# taz.de -- Proteste gegen Rechtsextreme: Kleiner, aber feiner werden
       
       > Was die Demonstranten eint, ist ihre Ablehnung der AfD. Aber reicht das,
       > um mehr zu erreichen als ein kurzes Frühlingsgefühl?
       
 (IMG) Bild: Demonstration gegen rechts in Güstrow am 2. Februar
       
       Jede erfolgreiche Bewegung braucht einen linken Besserwisser, der sie
       schlechtredet, und damit herzlich willkommen in dieser taz-Kolumne. Tut mir
       leid, ich will wirklich nicht beim Feiern stören.

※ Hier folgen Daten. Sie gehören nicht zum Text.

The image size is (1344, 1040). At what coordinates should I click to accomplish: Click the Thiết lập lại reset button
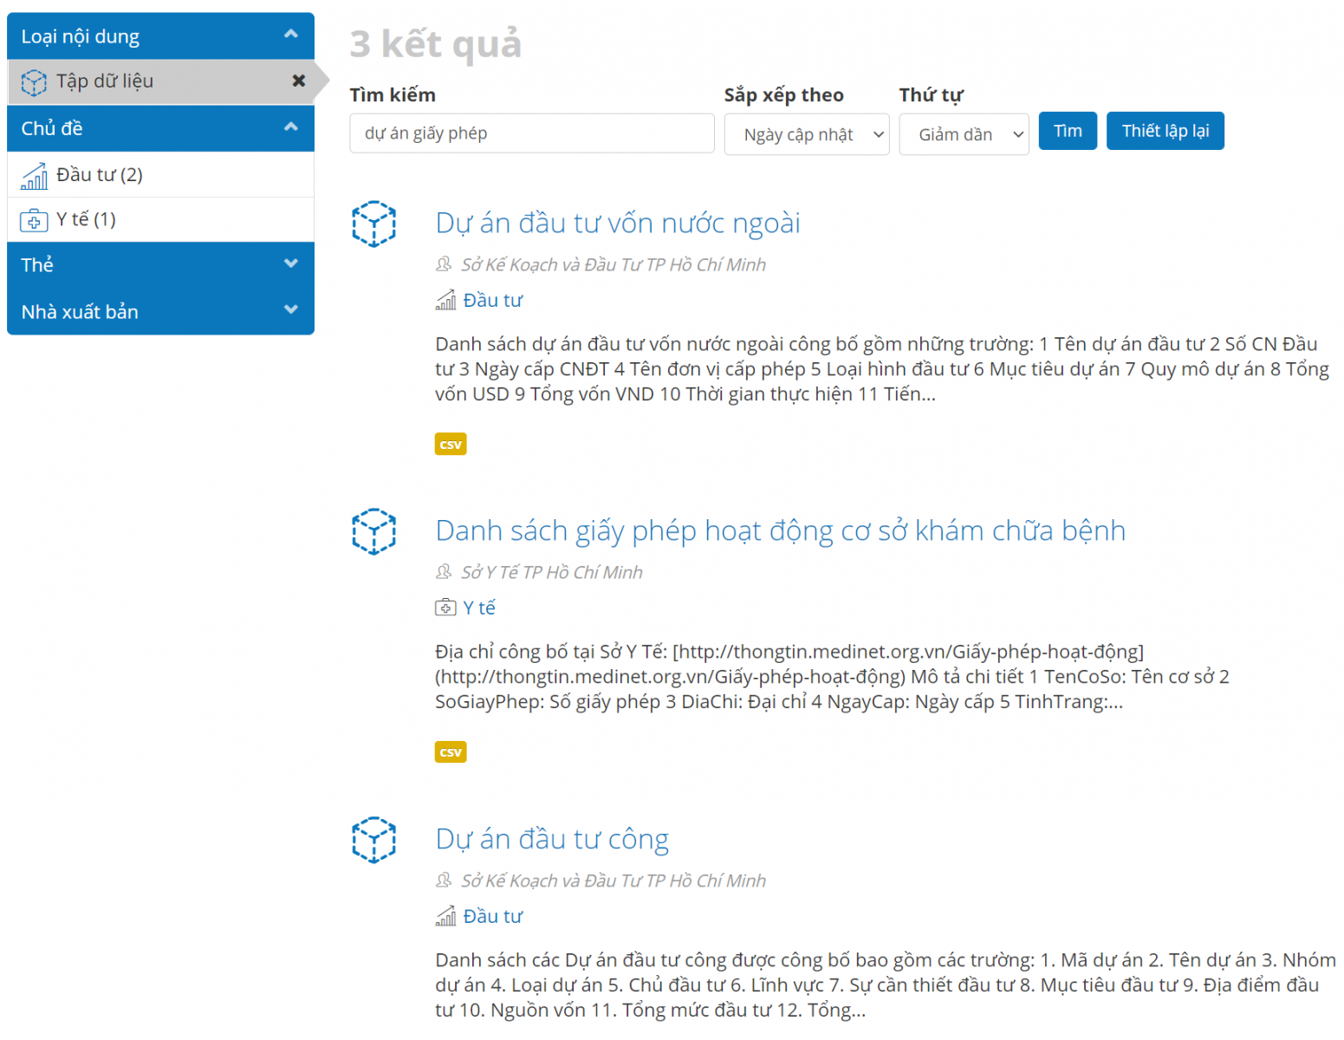(x=1165, y=131)
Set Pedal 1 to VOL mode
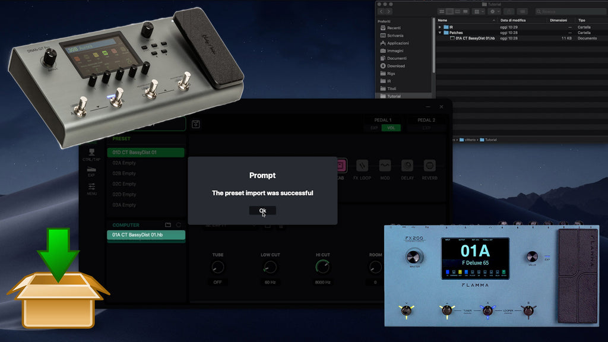The width and height of the screenshot is (608, 342). (x=391, y=128)
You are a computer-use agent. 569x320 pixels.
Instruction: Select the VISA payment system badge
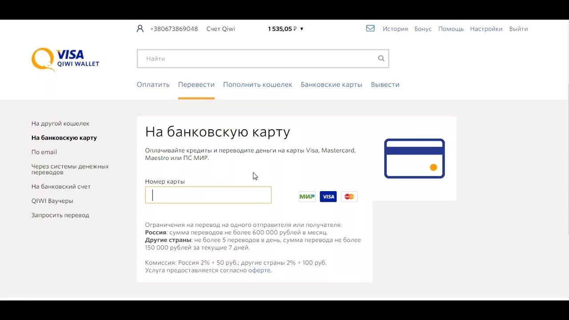[328, 196]
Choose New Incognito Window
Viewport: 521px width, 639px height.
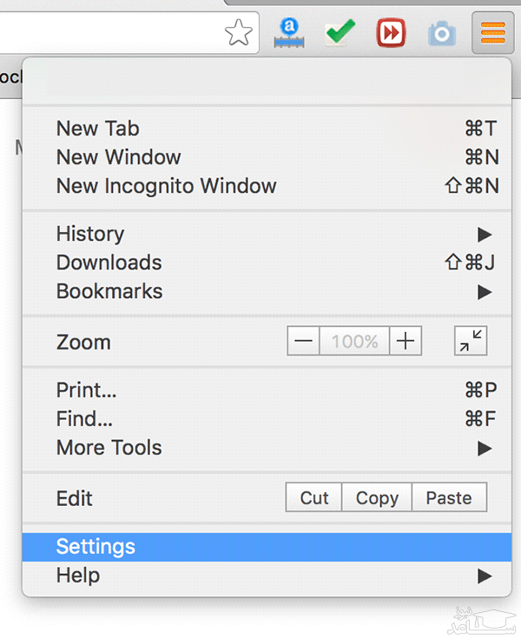[166, 186]
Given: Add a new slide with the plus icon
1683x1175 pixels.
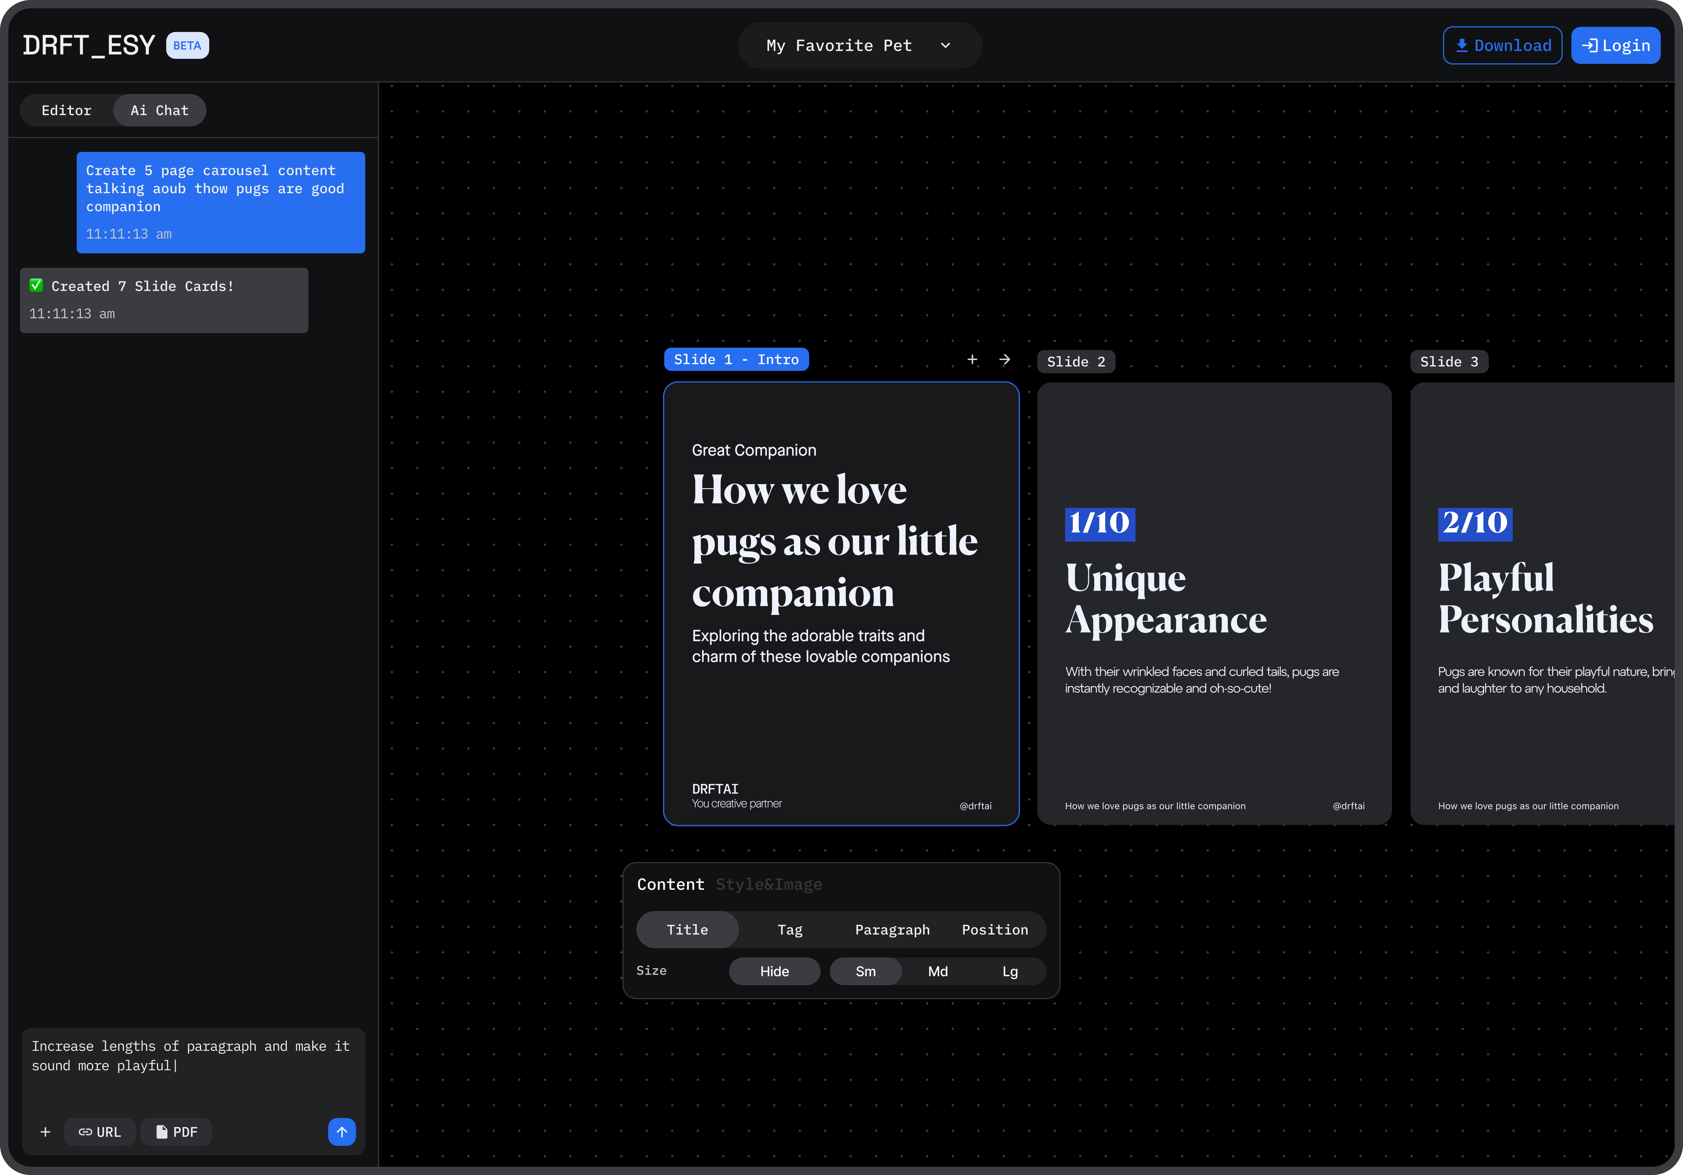Looking at the screenshot, I should coord(973,360).
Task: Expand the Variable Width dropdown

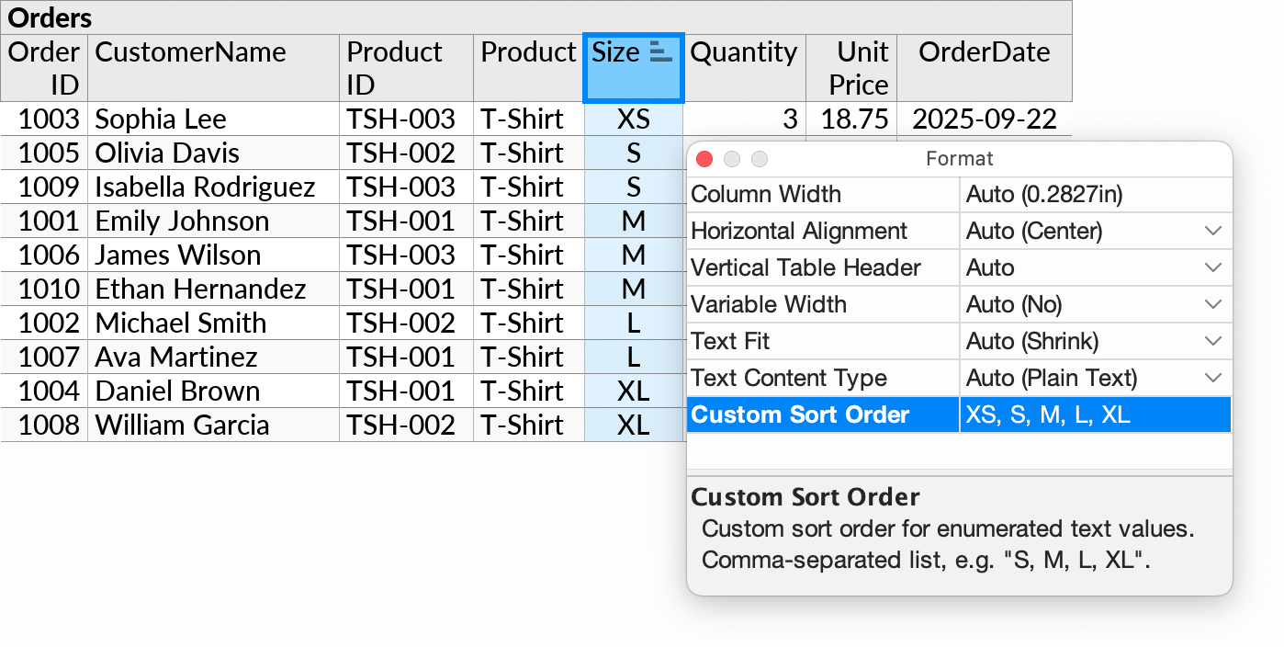Action: point(1212,304)
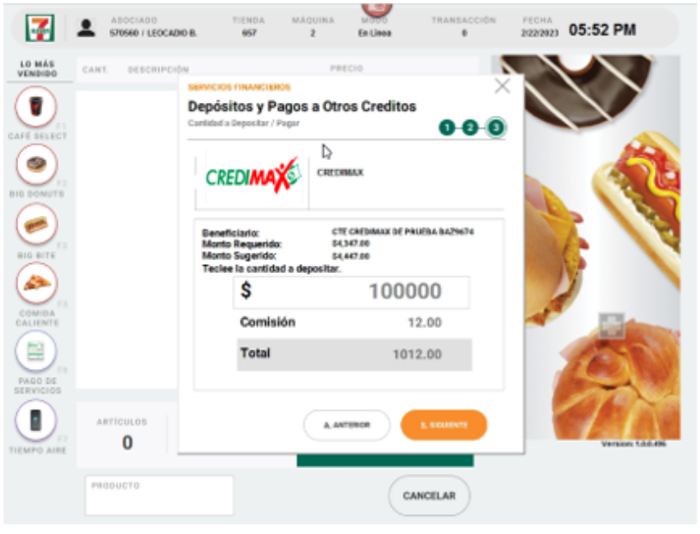Select the step 3 indicator
The height and width of the screenshot is (534, 700).
click(496, 128)
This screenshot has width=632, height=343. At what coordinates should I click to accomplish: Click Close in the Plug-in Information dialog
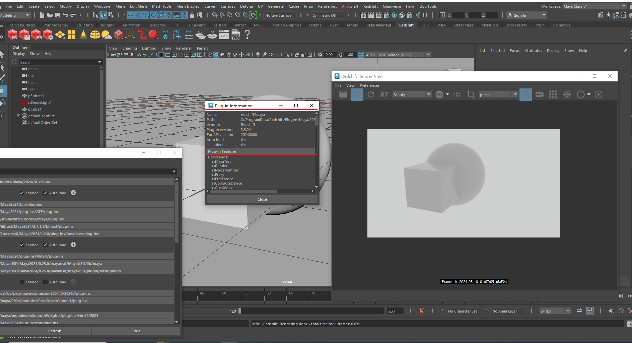[262, 199]
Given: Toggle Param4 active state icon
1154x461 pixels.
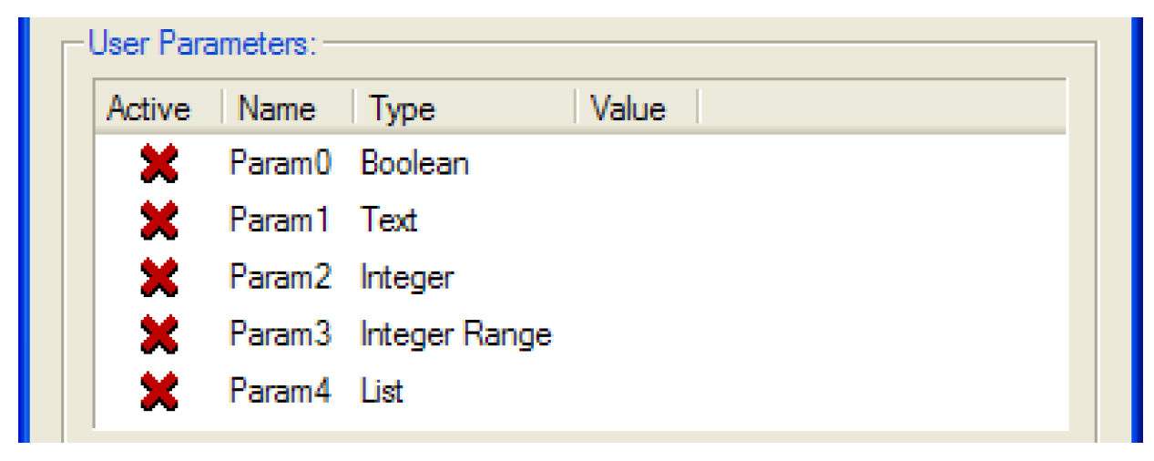Looking at the screenshot, I should point(158,392).
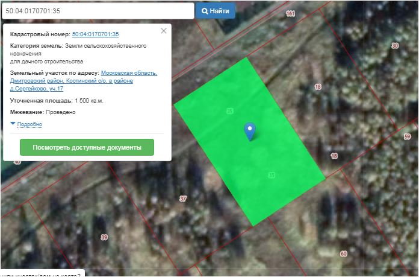419x277 pixels.
Task: Click the parcel labeled 37
Action: tap(183, 199)
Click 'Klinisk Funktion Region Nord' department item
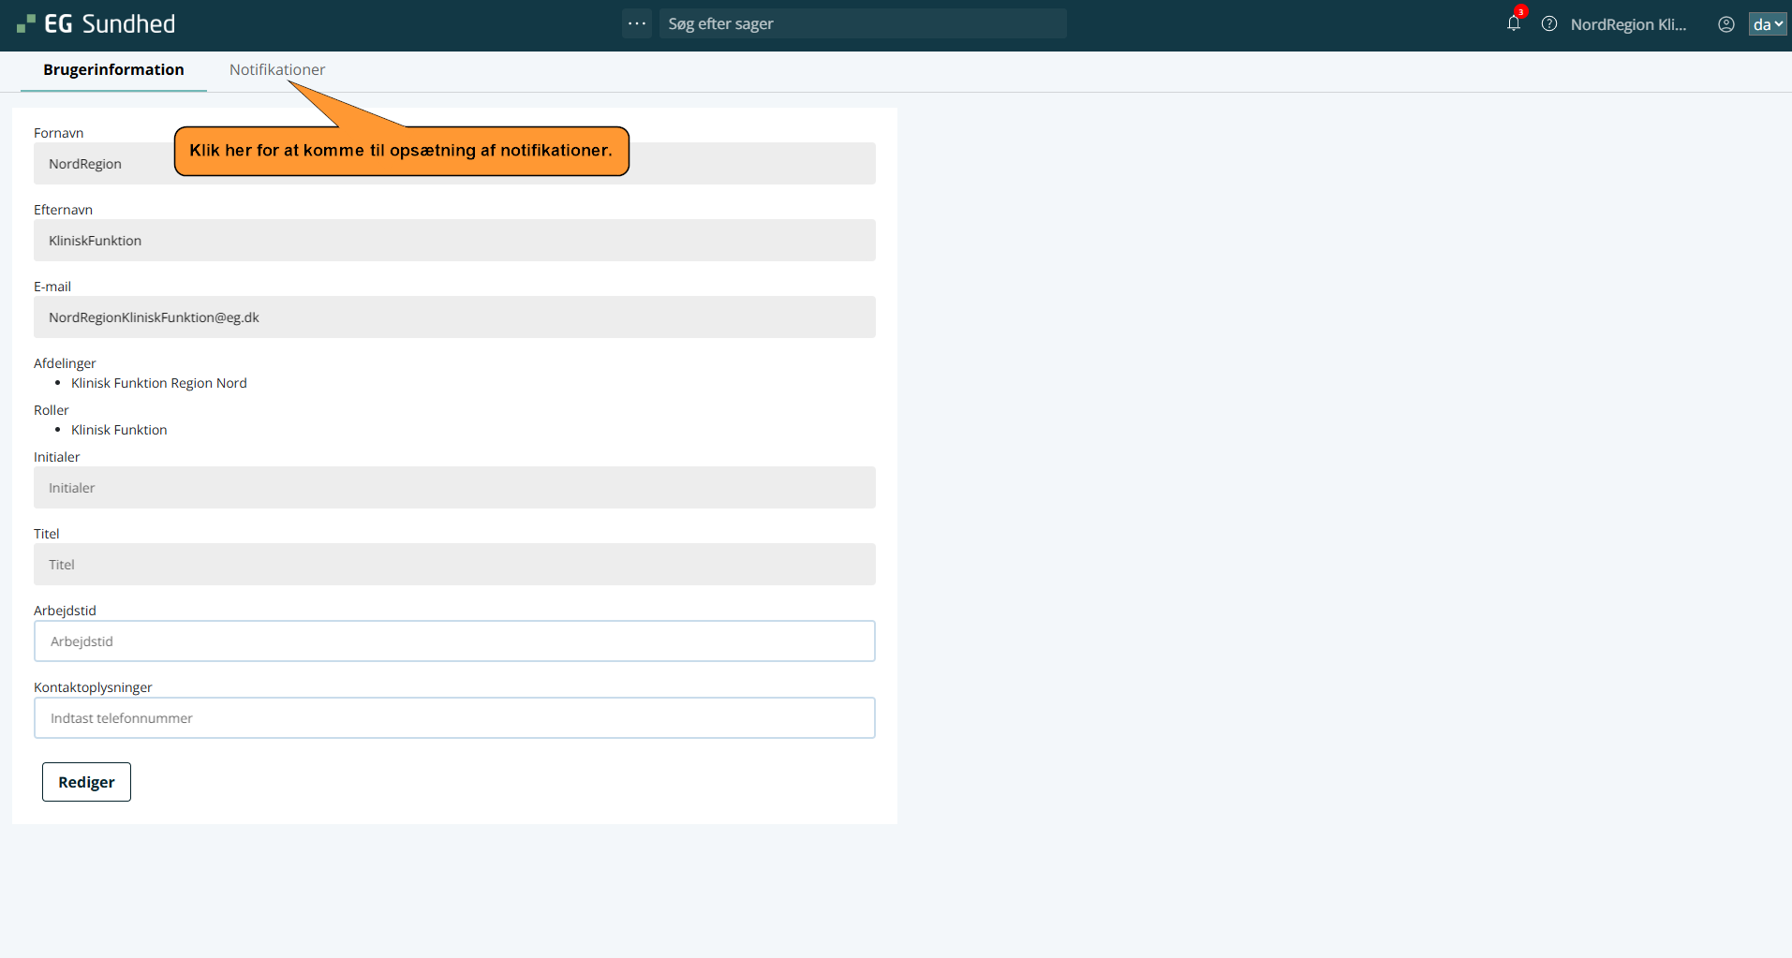 (159, 383)
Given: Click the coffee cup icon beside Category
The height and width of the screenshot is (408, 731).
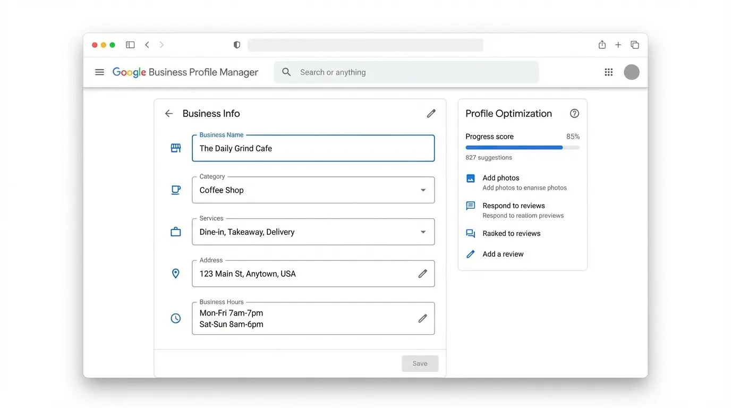Looking at the screenshot, I should pyautogui.click(x=175, y=190).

Ihnen wäre es
       wahrscheinlich lieber, ich hätte diesen Text in Schriftgröße 7,5 auf das
       Flugblatt einer trotzkistischen Splittergruppe gedruckt und am Rand der
       Demo verteilt. Aber jetzt müssen wir da durch.
       
       Ja, es ist fantastisch, dass [1][über eine Million Menschen] gegen die AfD
       protestiert haben. Es ist ein erhebendes Gefühl, [2][mit fremden Menschen
       in der Sache verbunden zu sein], wenn man sich im Alltag mit dem Irrsinn
       doch meist allein fühlt. Aber jetzt kommt das Aber.
       
       Was die Demonstranten eint, ist ihre Ablehnung der AfD. Das ist nicht
       nichts. Aber reicht das, um mehr zu erreichen als ein kurzes
       Frühlingsgefühl?
       
       Bewegungen brauchen, um erfolgreich zu sein, die Erfahrung der
       Selbstwirksamkeit: Etwas zu erreichen, das über Bilder in der „Tagesschau“
       hinausgeht. Das Gefühl, viele zu sein, ist für den Moment beruhigend, sogar
       berauschend. Aber wie das so ist mit dem Rausch, er lässt sich nicht
       wiederholen, ohne Kopfschmerzen zu bekommen.
       
       ## Lässt sich nicht wegdemonstrieren
       
       Vermutlich lassen sich die wenigsten AfD-Wähler von den Demos beeindrucken.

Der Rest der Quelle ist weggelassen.